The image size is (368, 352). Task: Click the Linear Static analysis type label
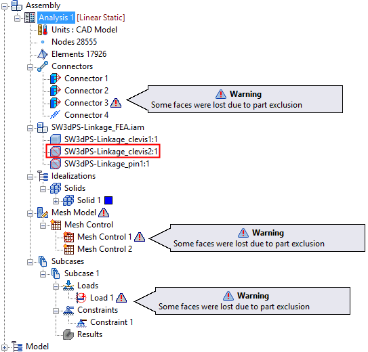pyautogui.click(x=101, y=18)
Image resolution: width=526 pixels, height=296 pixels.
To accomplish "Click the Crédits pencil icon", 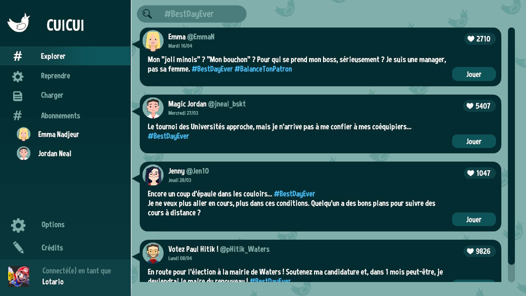I will coord(18,247).
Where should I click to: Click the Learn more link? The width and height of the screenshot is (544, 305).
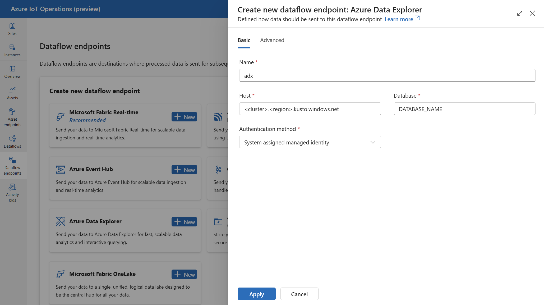[x=402, y=18]
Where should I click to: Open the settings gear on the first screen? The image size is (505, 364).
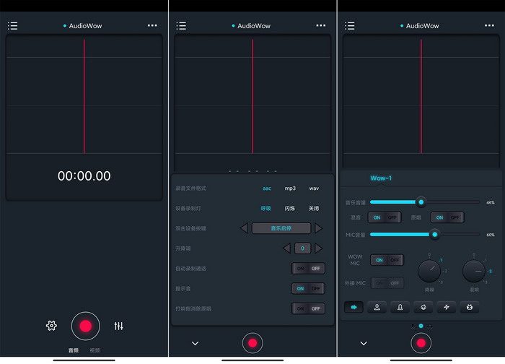coord(51,326)
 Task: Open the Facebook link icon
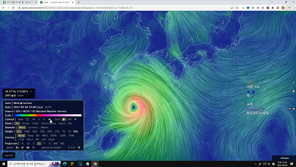[x=17, y=147]

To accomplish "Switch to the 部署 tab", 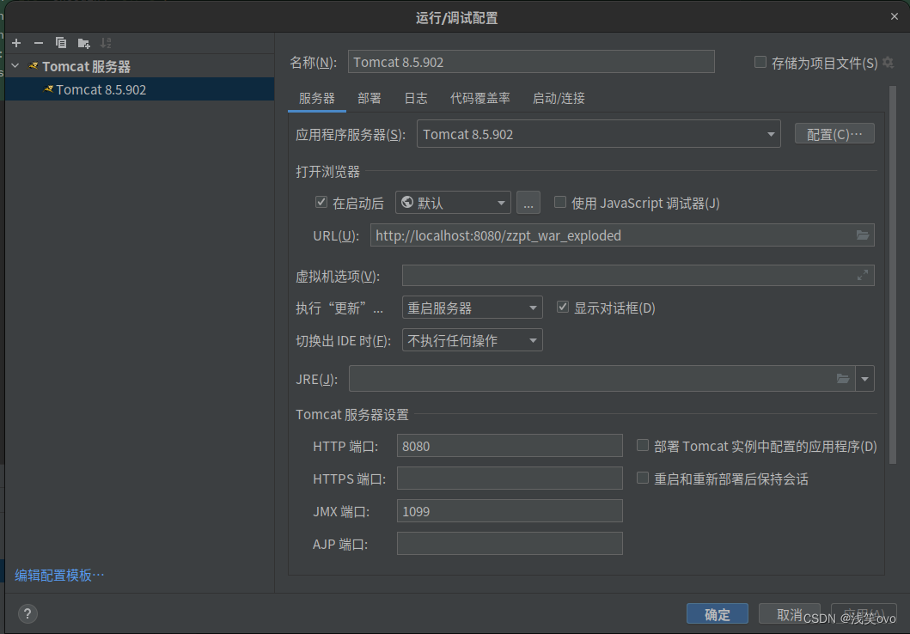I will coord(369,98).
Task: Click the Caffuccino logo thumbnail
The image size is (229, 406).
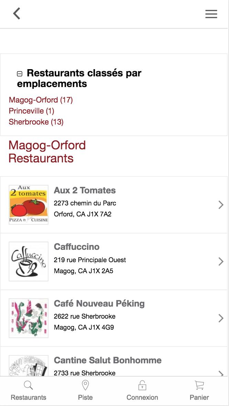Action: coord(29,261)
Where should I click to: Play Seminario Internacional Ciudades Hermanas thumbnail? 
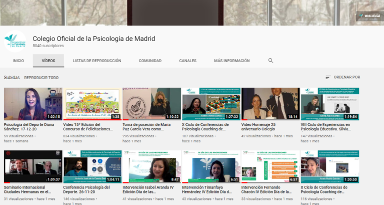pyautogui.click(x=33, y=166)
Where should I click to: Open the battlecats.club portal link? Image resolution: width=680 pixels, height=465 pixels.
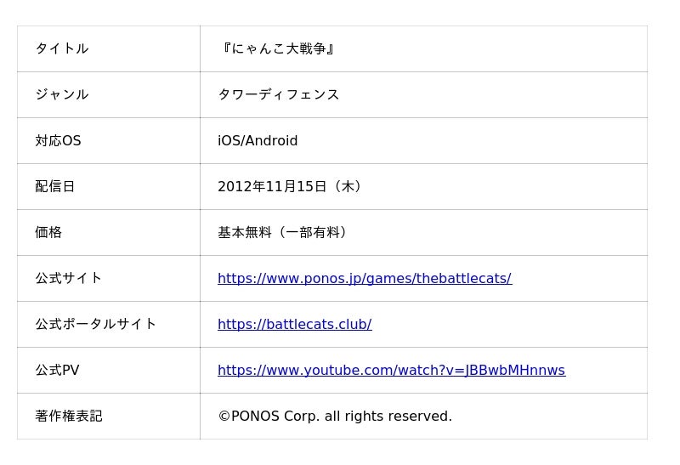coord(294,325)
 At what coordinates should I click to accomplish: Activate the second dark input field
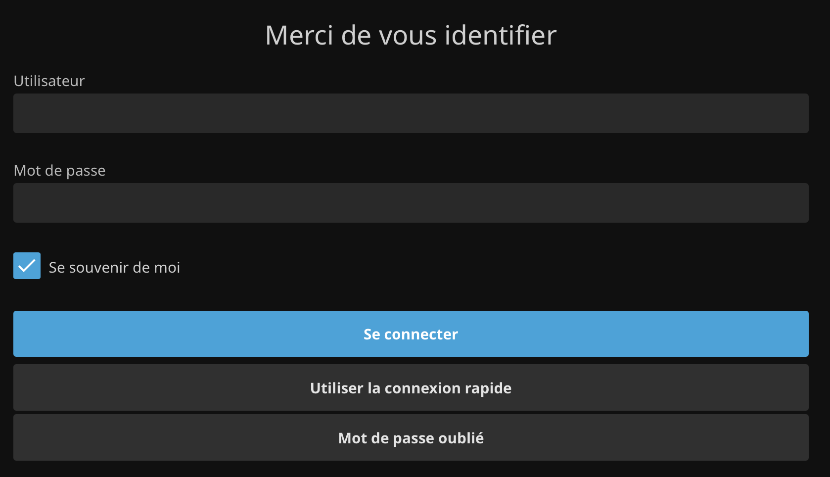pyautogui.click(x=411, y=203)
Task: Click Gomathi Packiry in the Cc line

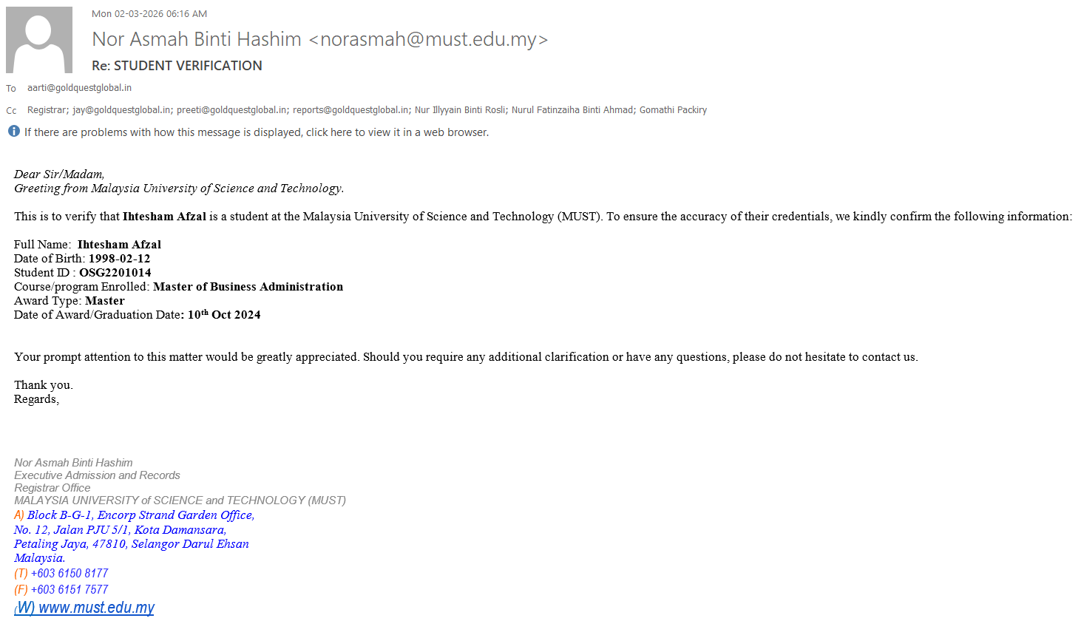Action: 673,110
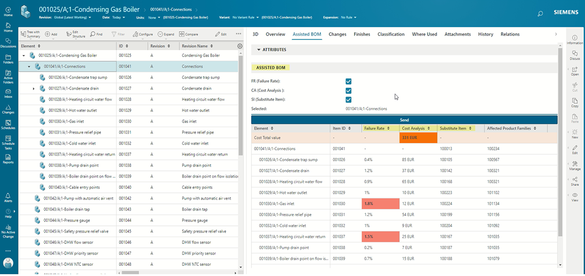Click the orange 331 EUR cost cell
The image size is (585, 276).
pos(418,138)
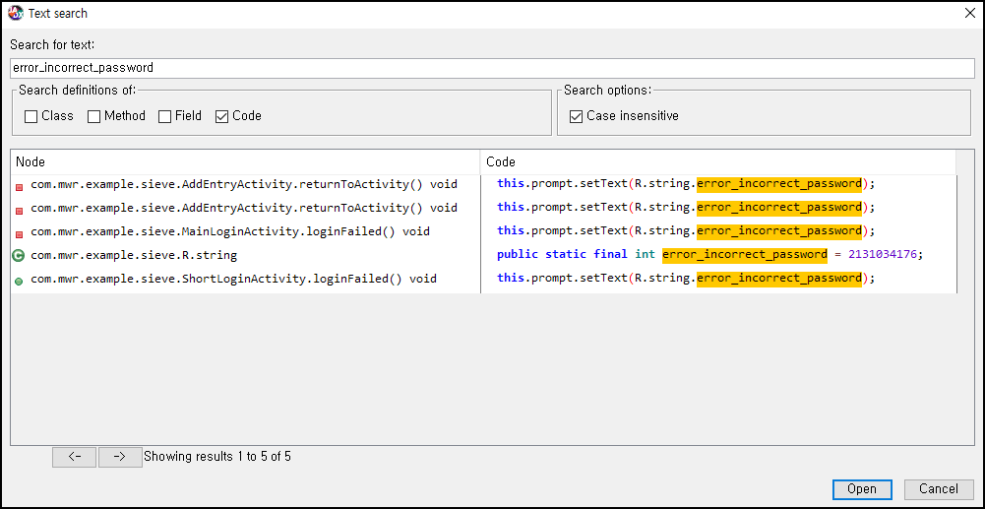Viewport: 985px width, 509px height.
Task: Click the jadx app icon in title bar
Action: point(15,13)
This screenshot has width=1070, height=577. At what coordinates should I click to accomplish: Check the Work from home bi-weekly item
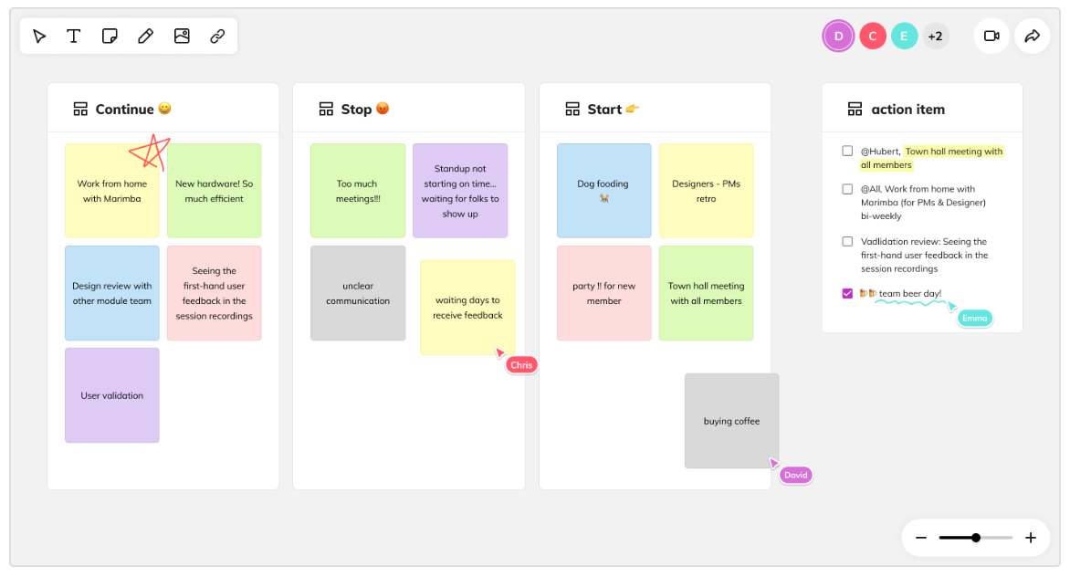click(x=847, y=189)
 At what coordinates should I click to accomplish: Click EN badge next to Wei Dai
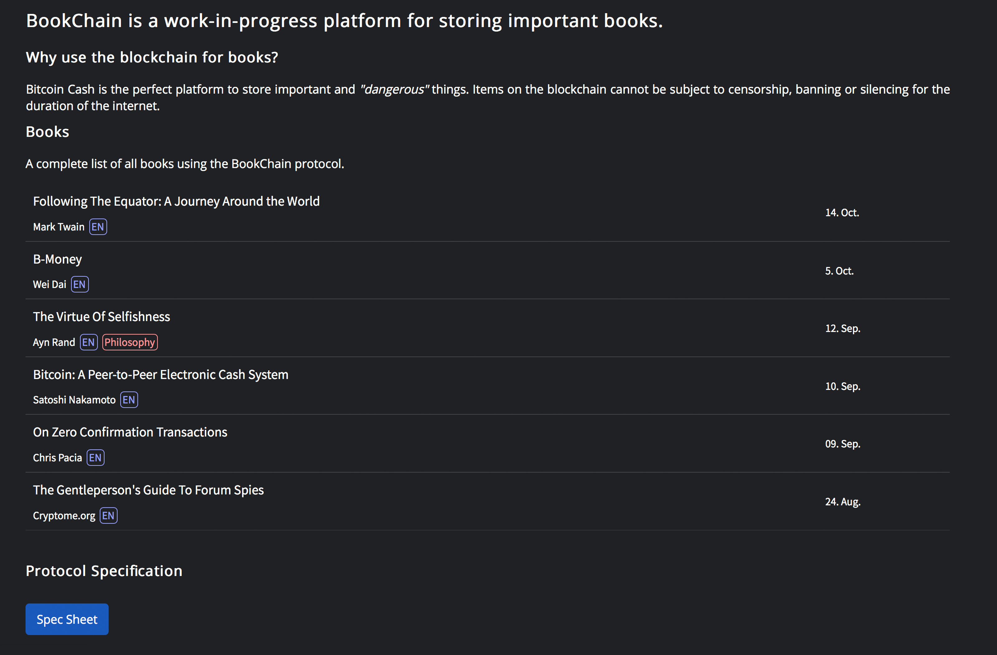(x=80, y=284)
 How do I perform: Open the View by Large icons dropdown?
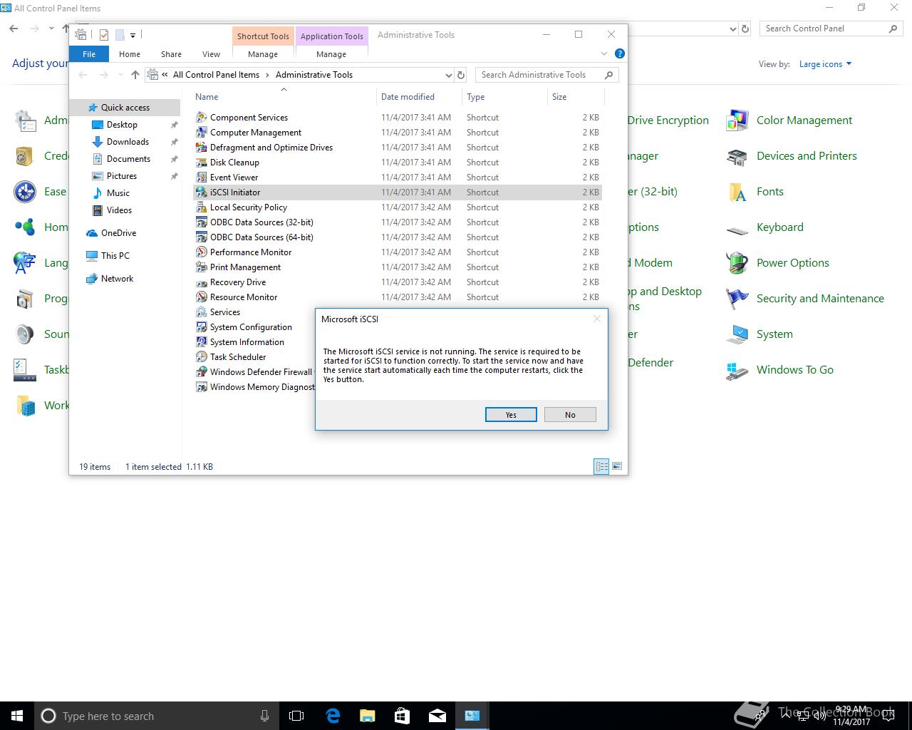click(825, 64)
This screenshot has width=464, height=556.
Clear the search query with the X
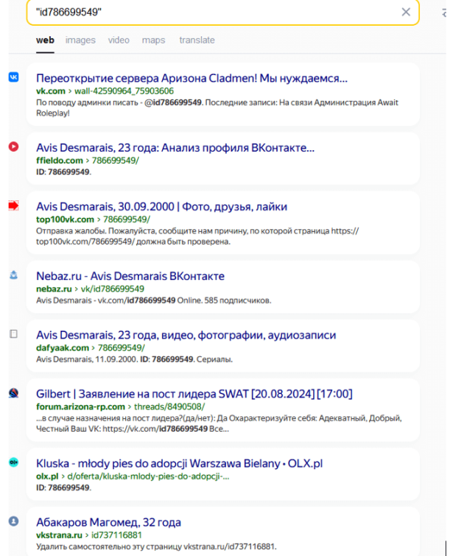(406, 12)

- What the exercise asks: From the line containing "Where should I click to: Open the battlecats.club" down to the end of the data above, reproduce each line exactly; no pictures.

- Response to this task:
Where should I click to: Open the battlecats.club portal link? Image resolution: width=680 pixels, height=465 pixels.
coord(294,325)
 At what coordinates should I click to accomplish: Activate the second dark input field
pyautogui.click(x=411, y=203)
Task: Click Gomathi Packiry in the Cc line

Action: 673,110
Click the orange 331 EUR cost cell
The image size is (585, 276).
pos(418,138)
Viewport: 985px width, 509px height.
Task: Click the jadx app icon in title bar
Action: point(15,13)
This screenshot has width=1070, height=577. At what coordinates should I click to accomplish: Check the Work from home bi-weekly item
click(x=847, y=189)
 At what coordinates should I click to accomplish: Click EN badge next to Wei Dai
(x=80, y=284)
 How do I perform: Open the View by Large icons dropdown?
click(825, 64)
This screenshot has width=464, height=556.
Clear the search query with the X
(406, 12)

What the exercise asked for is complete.